The US Department of Transport has proposed a decade-long plan under which the government will invest $4bn (£2.7bn, €3.6bn) to put driverless cars on American roads as safely and expeditiously as possible.

As part of the plan, the Obama administration hopes to step up the testing process for driverless cars. The idea is to ensure that new policies are introduced that are more supportive of driverless cars and also clearer about the regulations for their future operation.

Transportation Secretary Anthony Foxx told the Detroit Auto Show that within the next six months the department would introduce new policies for safe operation of fully autonomous vehicles. The main aim is to ensure that new laws concerning driverless cars are implemented across all states consistently.

At present, there exists only a state-wise patchwork of rules with regards to driverless cars. Earlier, California had proposed regulations that limit the operation of driverless cars on the state's roads for the next three years. Automobile and tech companies like Google have strongly opposed such state-driven policies, demanding that the government come up with a more open and supportive regulatory plan.

President Barack Obama is slated to announce a major proposal for driverless cars in the 2017 budget, a Financial Times report quoted Foxx as saying. Automobile manufacturing companies have been encouraged by the Obama administration to request exemptions from federal authorities, which would essentially enable them to commence testing of up to 2,500 vehicles in the next two years.

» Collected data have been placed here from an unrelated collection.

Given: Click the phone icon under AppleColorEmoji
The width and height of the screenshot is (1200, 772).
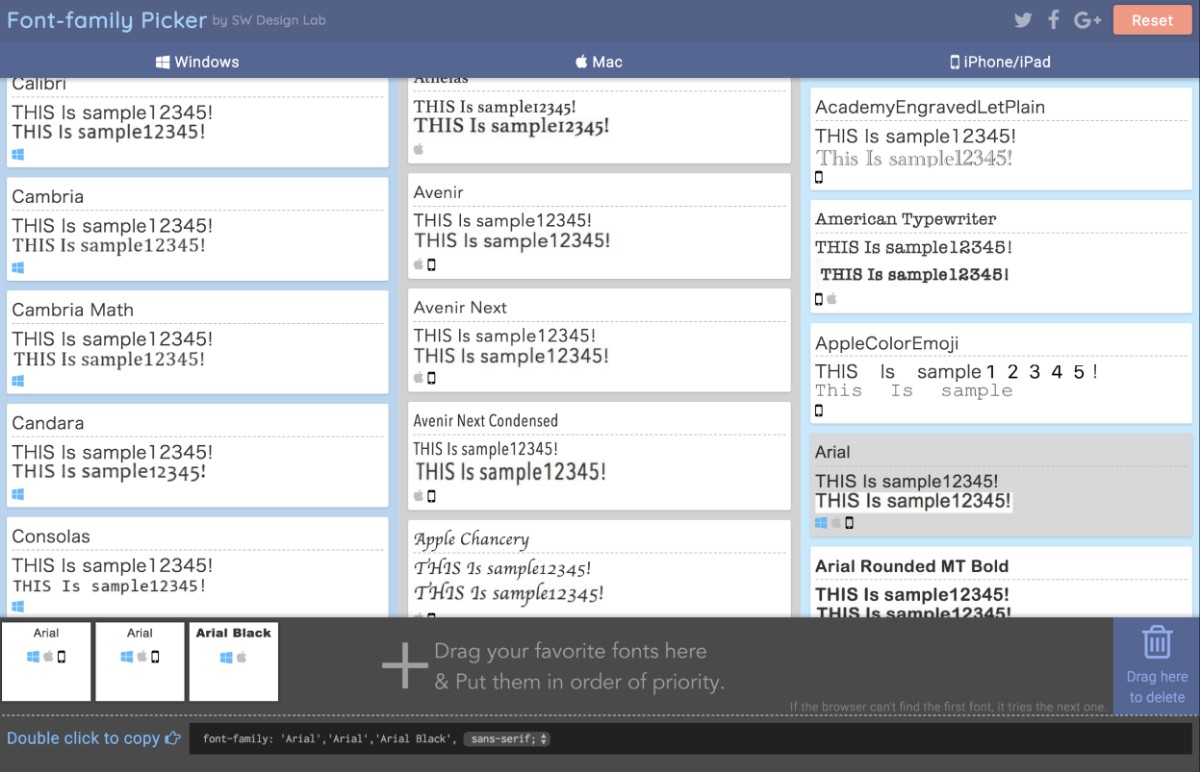Looking at the screenshot, I should tap(819, 410).
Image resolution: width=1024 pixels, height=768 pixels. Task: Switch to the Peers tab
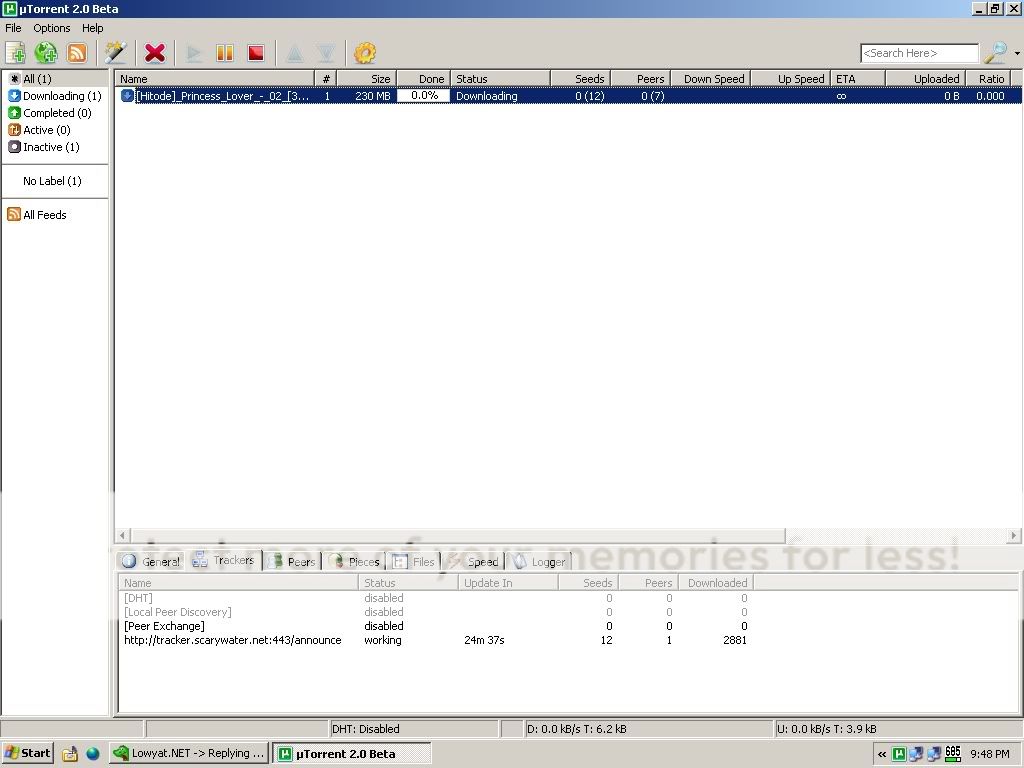[292, 561]
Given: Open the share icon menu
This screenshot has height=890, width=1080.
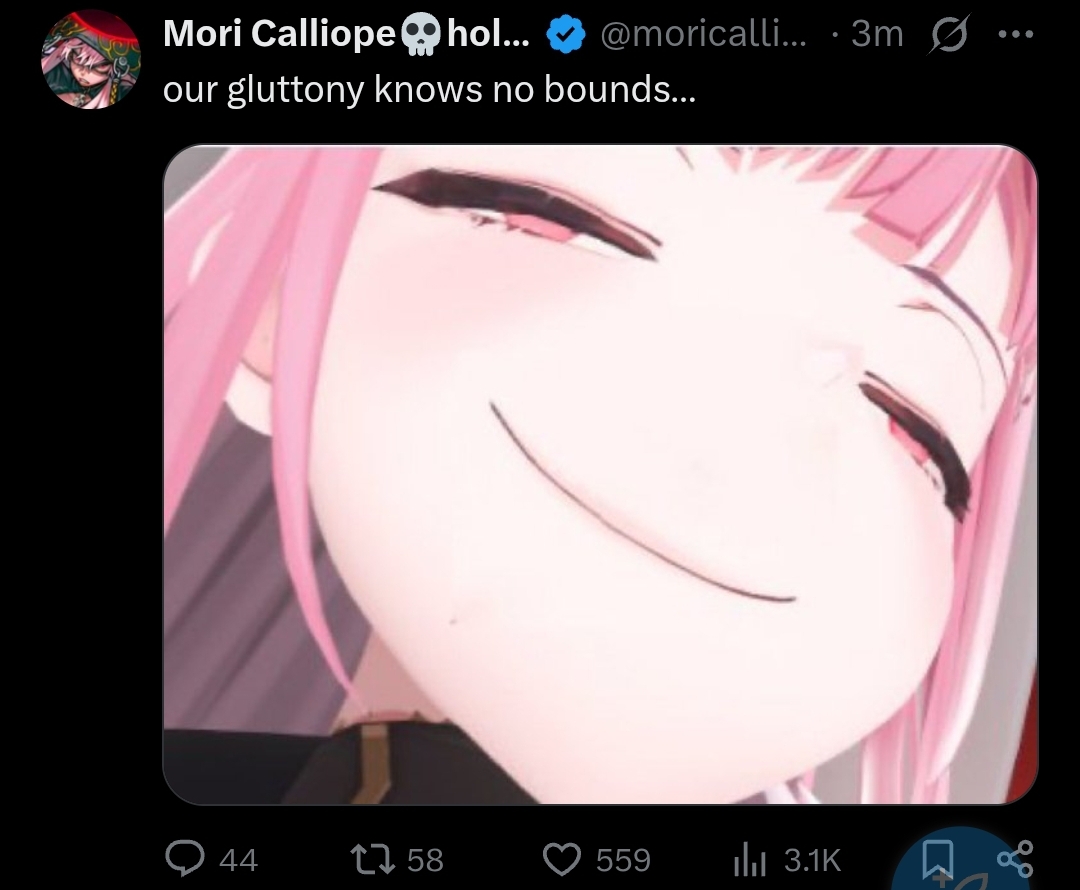Looking at the screenshot, I should (x=1012, y=860).
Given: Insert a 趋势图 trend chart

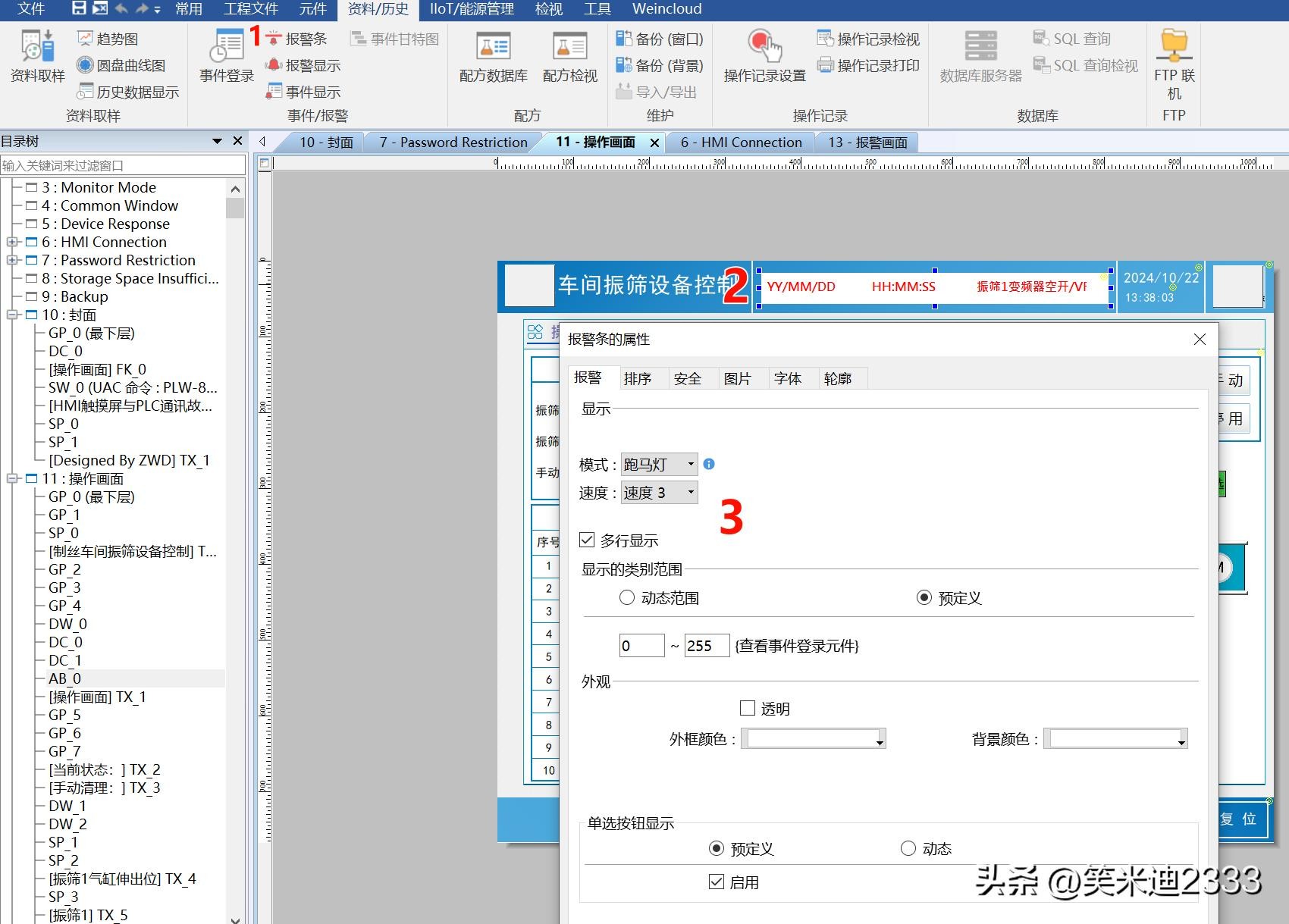Looking at the screenshot, I should (108, 39).
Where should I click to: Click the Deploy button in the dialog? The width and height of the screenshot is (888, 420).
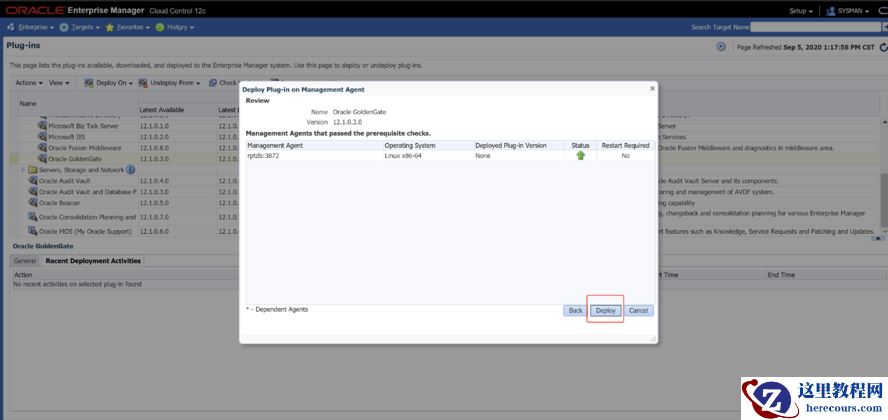(605, 310)

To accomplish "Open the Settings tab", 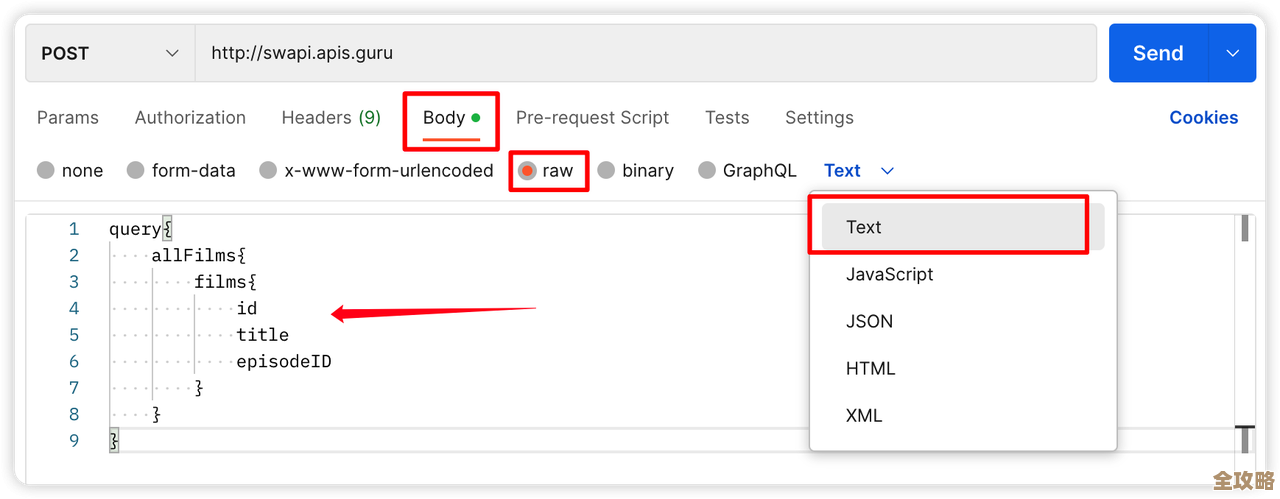I will 819,118.
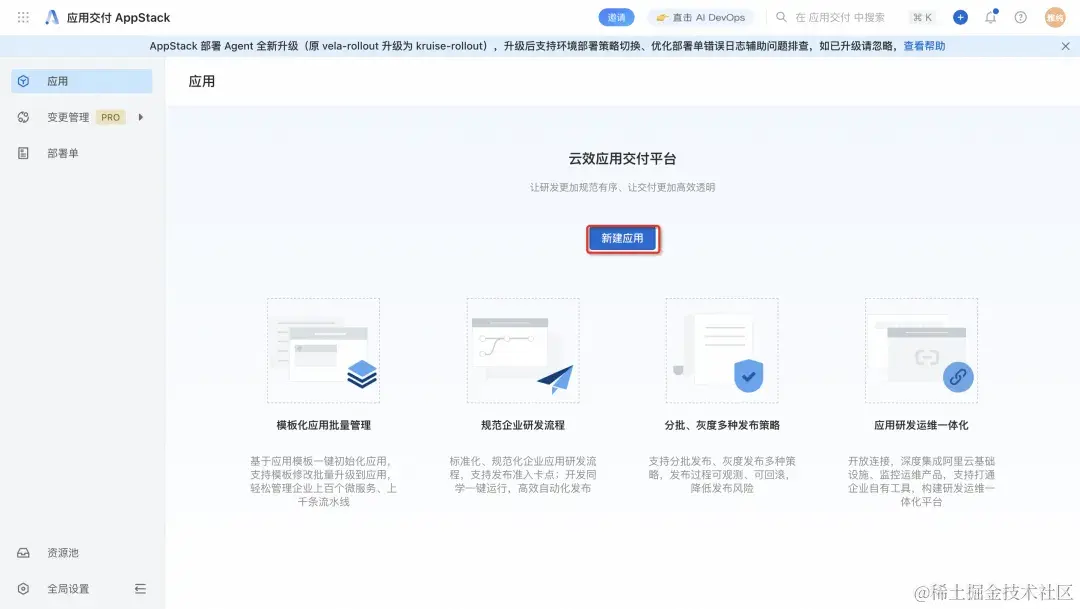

The new proposal is seen as good for tech and automobile companies like Google, which have been lobbying for such an initiative for quite some time now. Tesla, which recently updated its autopilot features in its Model S sedans to include a new feature called Summon, also stands to benefit.

Earlier regulations concerning driverless cars had limited the testing and operational aspects of Summon. However, with the new proposal and the possibility of more encouraging rules in the near future, Tesla's Summon and other innovations from tech giants could find the ride smoother on American roads.